I wanted to be just like the models I saw in the pages of the magazines. Except I kind of always knew, deep down, that I was too fat. And then my mother decided I needed to lose weight. I was twelve, the first time she told me that I needed to watch what I was eating, and cut down, and do more exercise. In later years, she hastened to add that it wasn't because she was worried about how I looked, no, she was worried about my health.

She's always been the first person to compliment me on any weight loss, or criticise me on any weight gained, real or imaginary. I can't really judge her though. She hasn't let much slip about her own "trials and tribulations" with body image and her weight, but from what she has said, I gather she finds it difficult to keep herself in a state she likes.

And that's my problem. I don't find myself in the least bit attractive, or sexy, or cute. I hate my body. There's a quote in "Real Gorgeous", a book by Kaz Cooke, from a woman in Darwin. She says, "When I was a teenager, I used to wish aliens would beam me up, and roll my fat off my body, like a giant fat suit. And then I could be myself." To a large extent, I've always felt like that. Somewhere, I'm sure, under this stuff, is me, and maybe I could like myself if it wasn't all in the way. (I'm sure some, if not all, of these feelings of self-loathing go back to primary school - but that's a post for later).

Mum and I started going to WeightWatchers when I was sixteen (and then again, a few years later, when I was nineteen). Sure, it worked for a little while - these things often do. But I fell back into the old familar traps of emotional eating and shrinking back in on myself (only not literally - I was putting more and more weight on), and it all came back. And this time, it brought friends. And then I would get more depressed, because clearly I had no self-control, and wasn't I a bad person for not being able to force myself to look like those girls in the magazines?

I don't have a 'real' eating disorder now, per se. I was always too scared of going too far and looking like a skeleton to toy seriously with anorexia, and I couldn't bring myself to wreck my teeth with stomach acid, so no bulimia for me either (why yes, shallow is my middle name). I just - punish myself with food, I suppose. I don't generally eat breakfast.

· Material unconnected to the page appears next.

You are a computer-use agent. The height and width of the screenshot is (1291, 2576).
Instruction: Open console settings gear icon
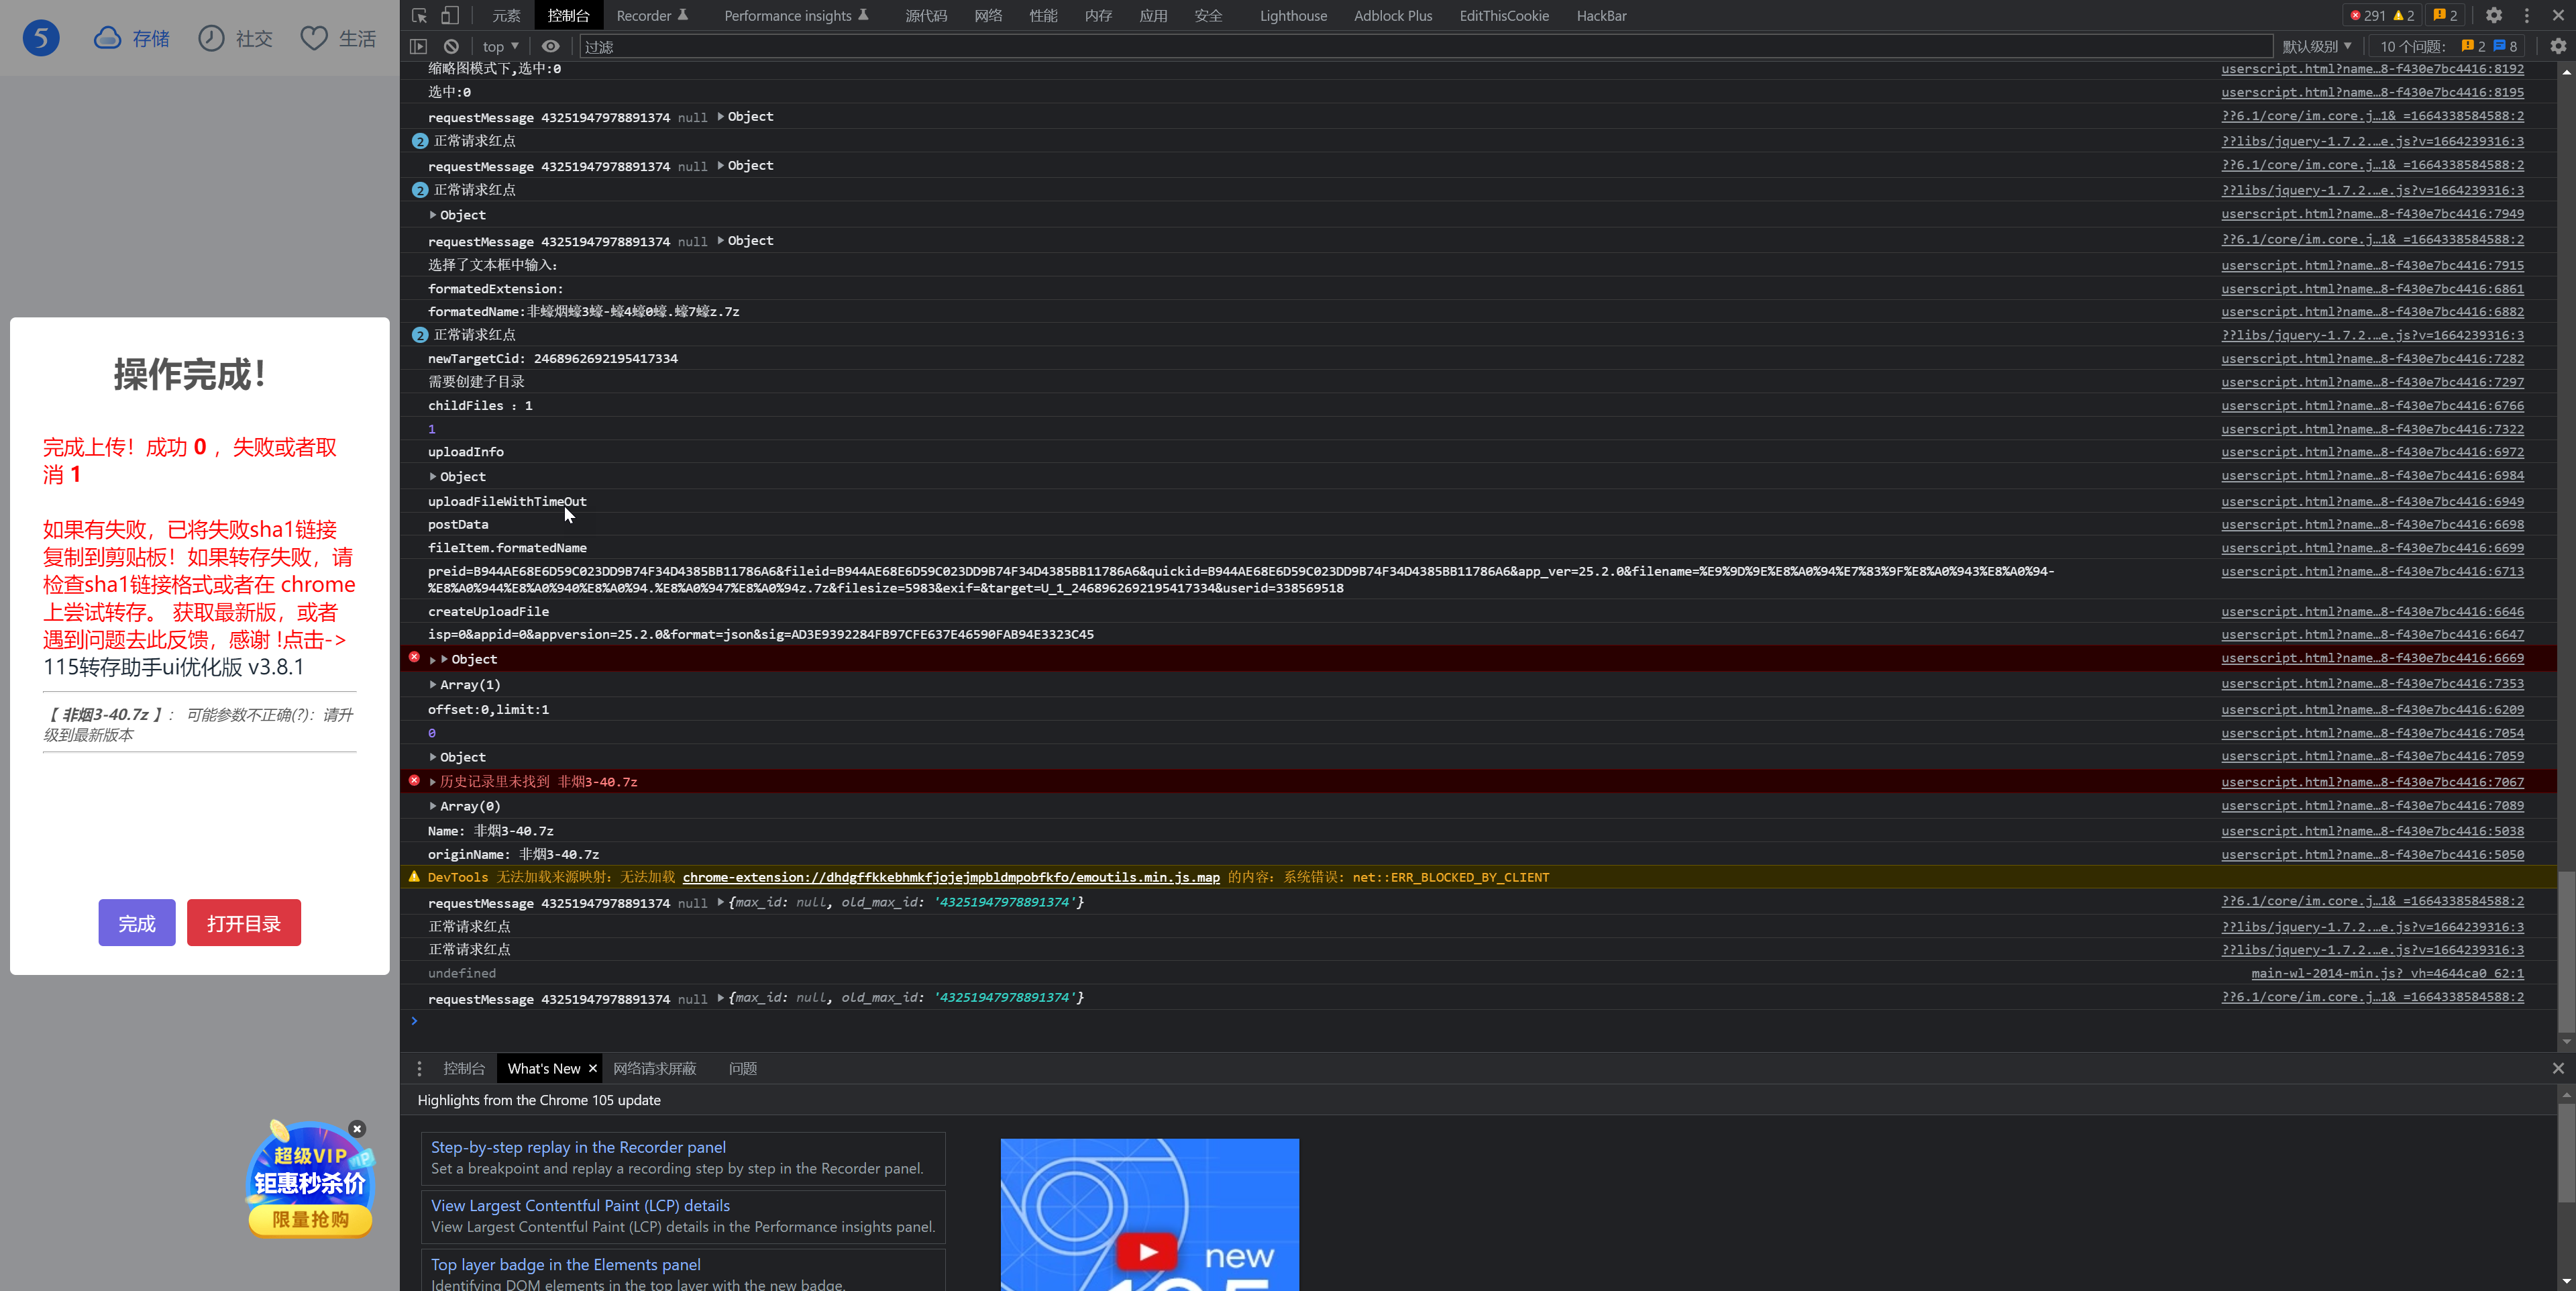pos(2557,46)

I'll limit what I eat or control it in some other way (bingeing, or choosing certain food, or making myself wait certain lengths of time) if I feel out of control in some other way - often some other way triggered by my weight.

When I was 22, I was finally diagnosed with PCOS, and things started to make a bit more sense. There can be increased insulin insensitivity, so your body craves carbs to 'mop up' the extra insulin, and as a result, more insulin is produced - and so on, in a vicious cycle (are there any not vicious cycles?). The diagnosis was a fun process too - I had three trans-vaginal ultrasounds while they tried to decide.

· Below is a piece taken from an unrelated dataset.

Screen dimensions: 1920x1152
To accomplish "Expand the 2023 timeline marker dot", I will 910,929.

At the moment? I hate my body. I hate myself. I hate these irritating lumps and bumps and rolls that I've developed, I hate the fact that so many of my clothes don't fit me, or strain and gape at the buttons, or just don't look quite right. Today, I hated the fact that my stomach was getting in the way when I was shaving my legs in the shower.

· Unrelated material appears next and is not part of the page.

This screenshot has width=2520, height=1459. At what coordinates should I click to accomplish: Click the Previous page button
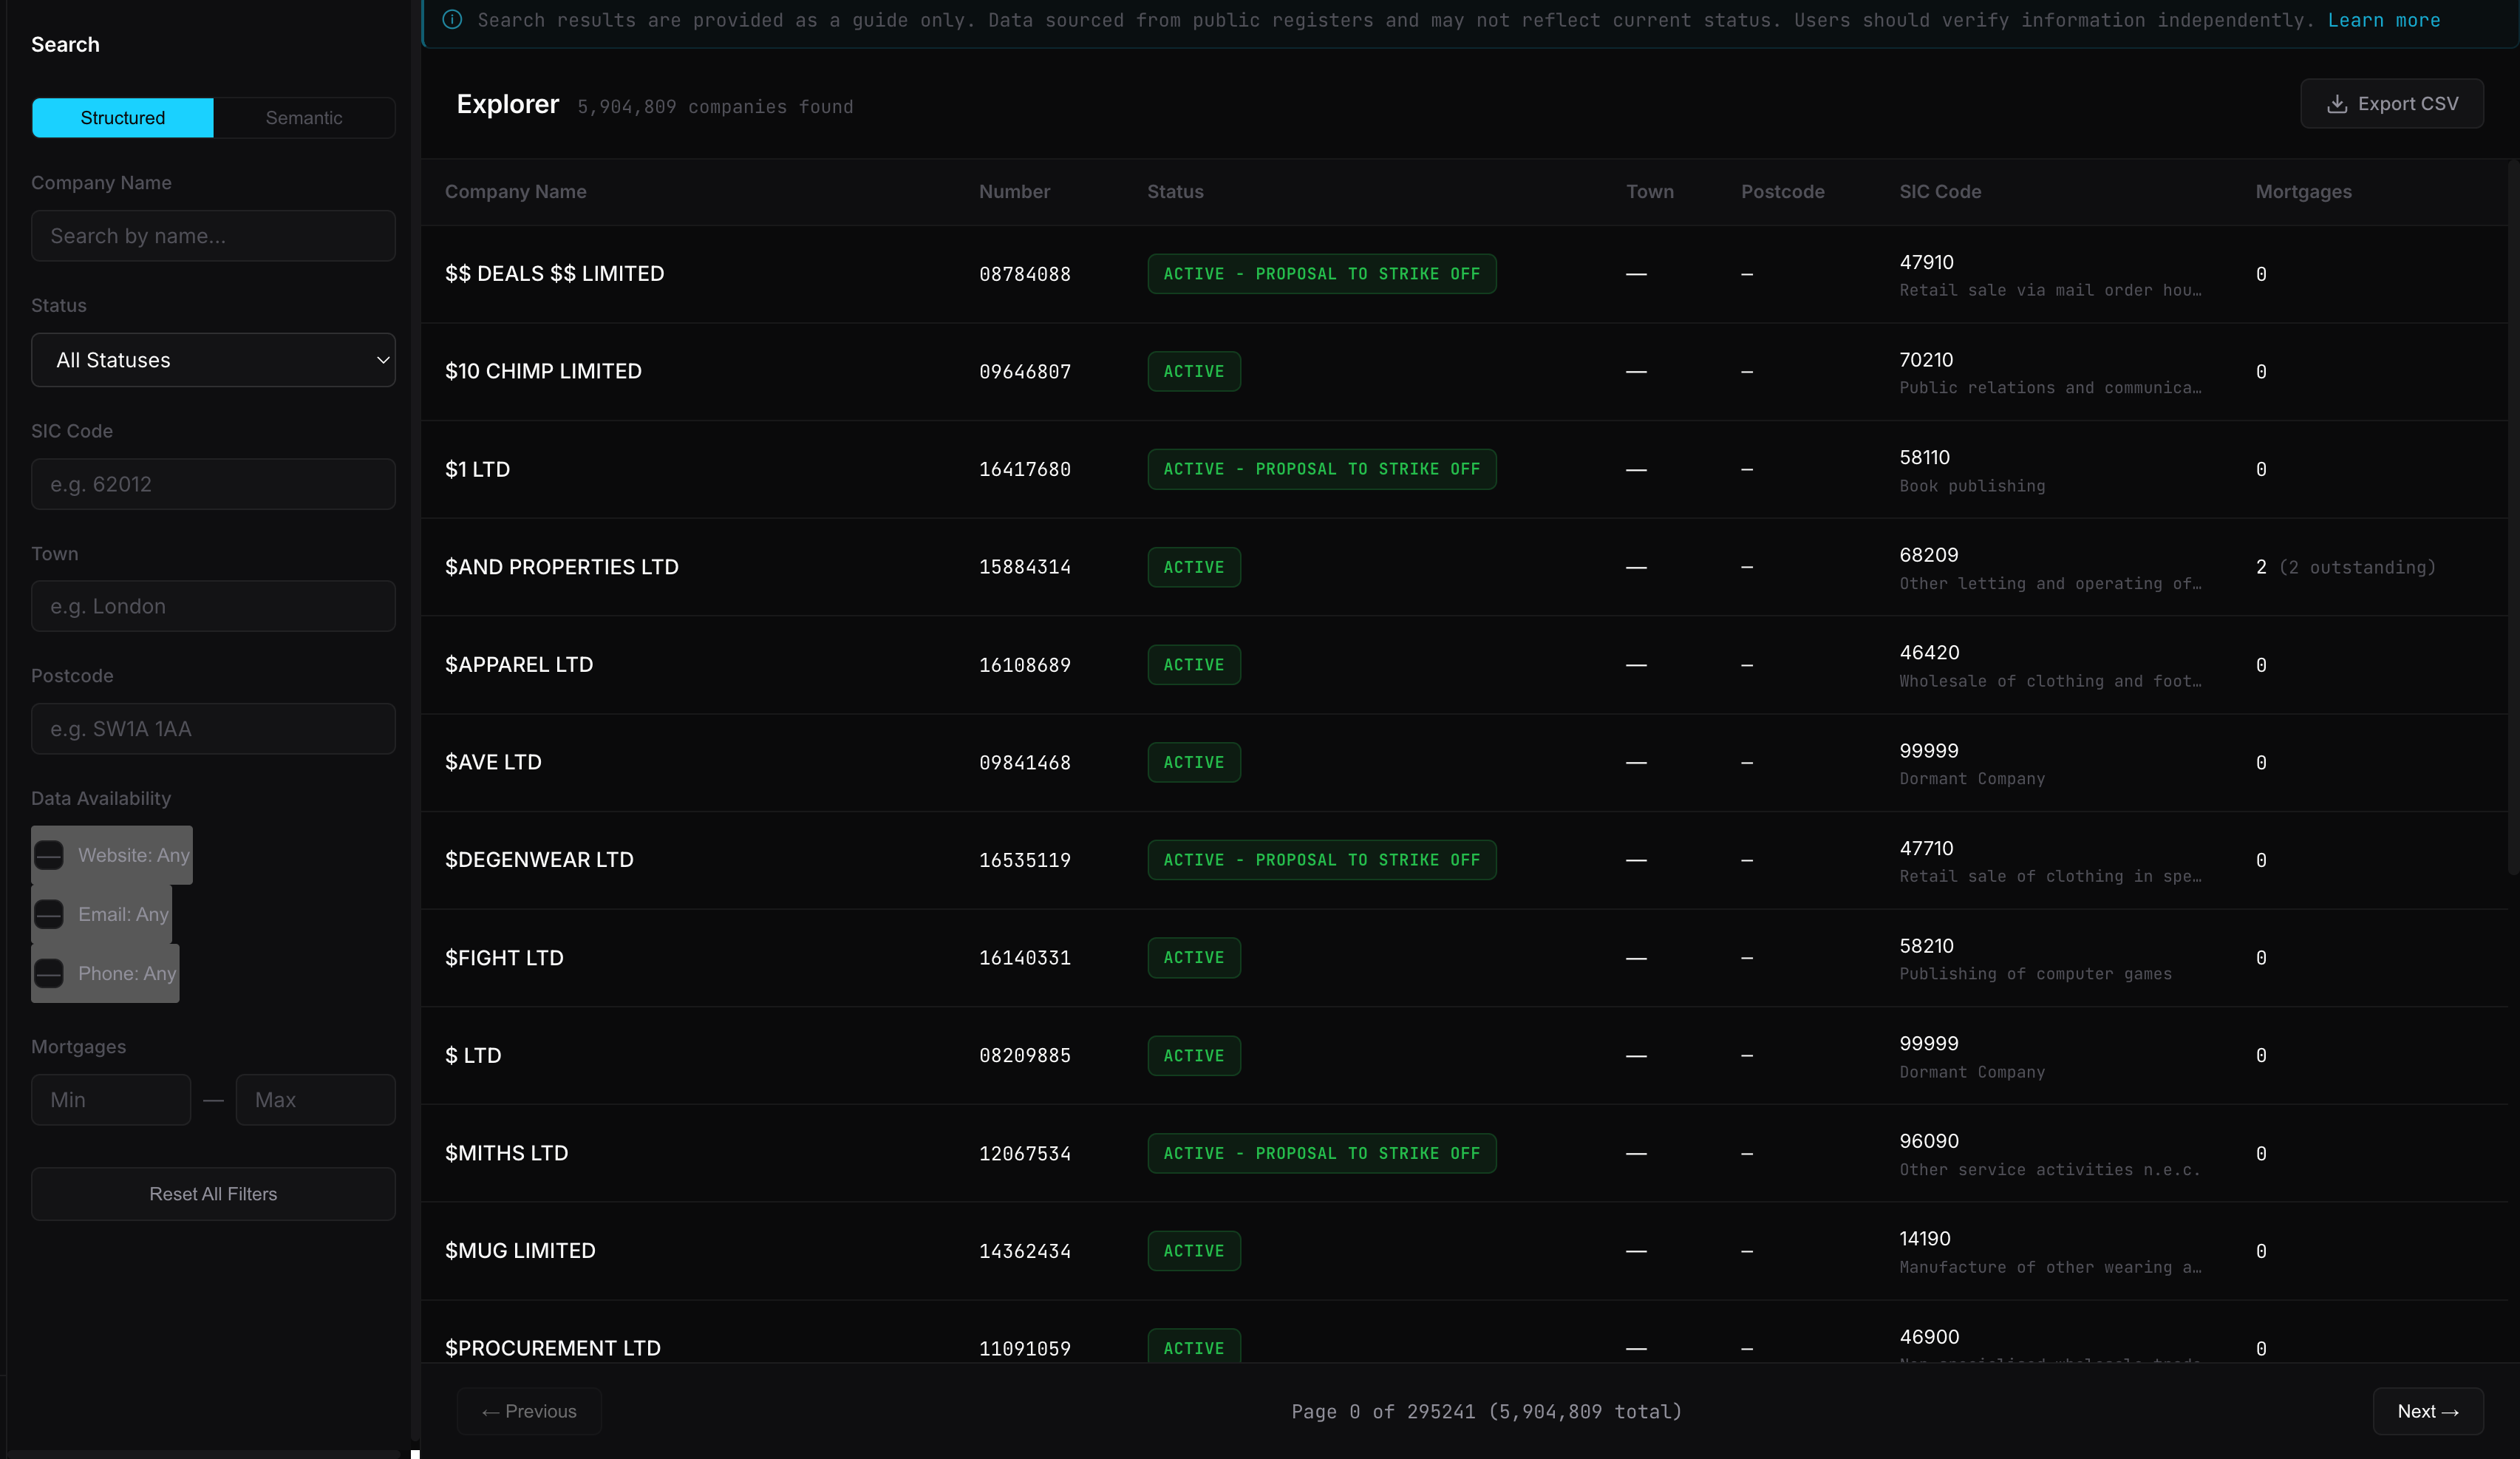click(x=529, y=1411)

The problem is not that I love food. Of course I love food! Food keeps us alive, and if we're alive we can breed; we're biologically wired to love food. There's nothing wrong with loving food.

My problem, I think, is that if I lose weight, I suddenly lose my protective shell as well. And I'm not quite sure that I'm ready to do that. I mean, I'll never know unless I give it a try, and "lose weight" is always one of my resolutions, and goals, and whatever else you want to label it, but I just never seem to be able to follow through. It's as though some part of my mind has already measured me up to those images in glossy magazines, and billboards, and on tv, and told me that I'm never ever going to measure up, so why should I bother to even try?



But. (This is embarassing, and it makes me ashamed to write, but maybe it will continue to make me do something about it). On January 1st, last year, I weighed 111 kilos, pretty much exactly. As of this morning, when I got on the scales, I weighed 98.2 kilos.



I guess I have to just keep plugging away.